Marvel Comics supervillain

Baron Brimstone (Walther Theodoric) is a fictional character appearing in American comic books published by Marvel Comics.

==Publication history==
Baron Brimstone first appeared in Machine Man #16 (August 1980), and was created by writer Tom DeFalco and artist Steve Ditko.

The character subsequently appears in Marvel Team-Up #99 (Nov. 1980), The Avengers #251 (Jan. 1985), and Fantastic Four #336 (Jan. 1990).

==Fictional character biography==
Baron Brimstone is a criminal who appears to use a combination of magical powers and technological devices in committing thefts. In his first appearance, Baron Brimstone steals the Sol-Mac from the Chem-Solar Corporation to mass-produce it as a weapon and sell it to other criminals. The security at Chem-Solar and Machine Man are unable to prevent the theft. Baron Brimstone later organizes a meeting with non-Maggia affiliated criminals to recruit them into his Satan Squad. Duke Dawson, one of the assembled criminals, takes exception to Brimstone's leadership and met with Delmar Insurance agent Pamela Quinn. This results in Baron Brimstone sending his lieutenants "Snake" Marston and "Hammer" Harrison to bring her in for interrogation. When Machine Man tracks them and finds the Satan Squad's hideout, he rescues Quinn, and hands Baron Brimstone to the police.

While imprisoned on Ryker's Island, Brimstone escapes by hypnotizing a guard into freeing him and frees Sandman. He plots revenge on Machine Man before being defeated by him and Spider-Man.

Brimstone later robs a casino on the French Riviera. The Caribbean-based casino owners hire Paladin to bring him to justice. The Wasp assists in the Baron's defeat.

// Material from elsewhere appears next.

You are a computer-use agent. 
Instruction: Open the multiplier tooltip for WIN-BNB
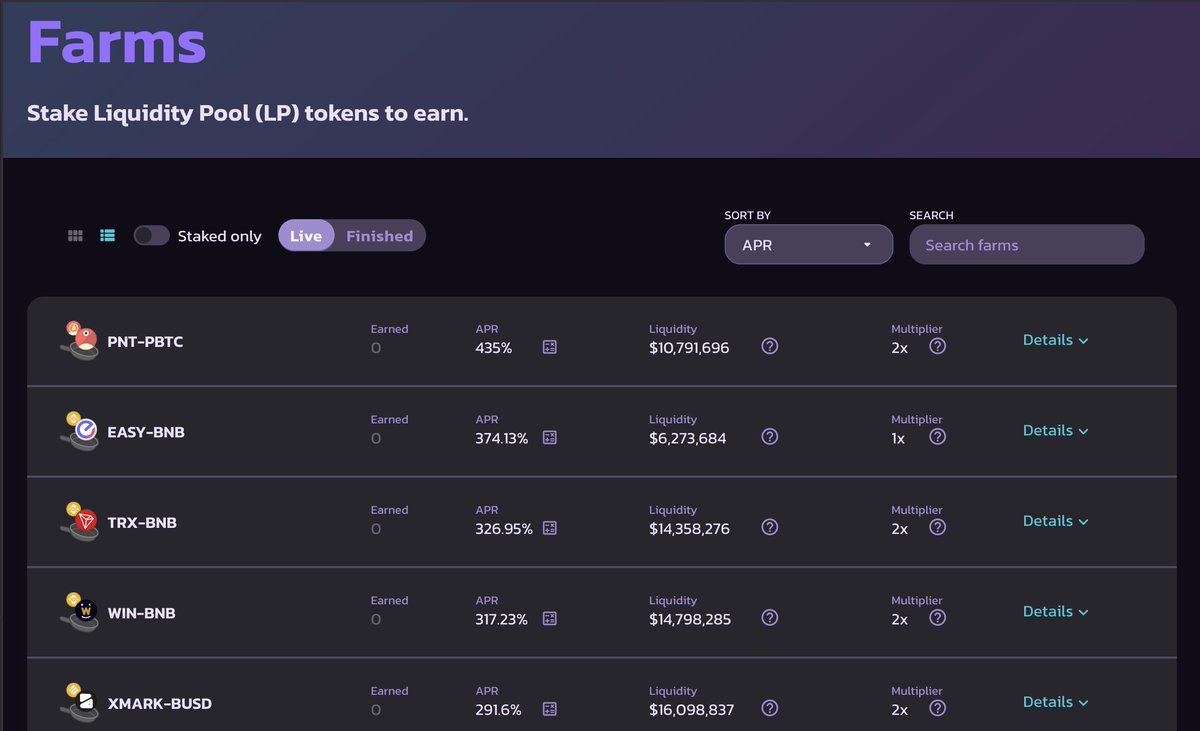pos(937,618)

In Acts of Vengeance, Doctor Doom forces Brimstone, Armadillo, Man-Ape, Orka, Stilt-Man, and Whirlwind to attack the Fantastic Four at their court hearing. All the villains are defeated and taken into police custody.

Several years later, Brimstone is involved in the Demonica Soulcutters, an arms racket in Miami, before being defeated by the Heroes for Hire and sent to Hell where he had to deal with his unidentified employer.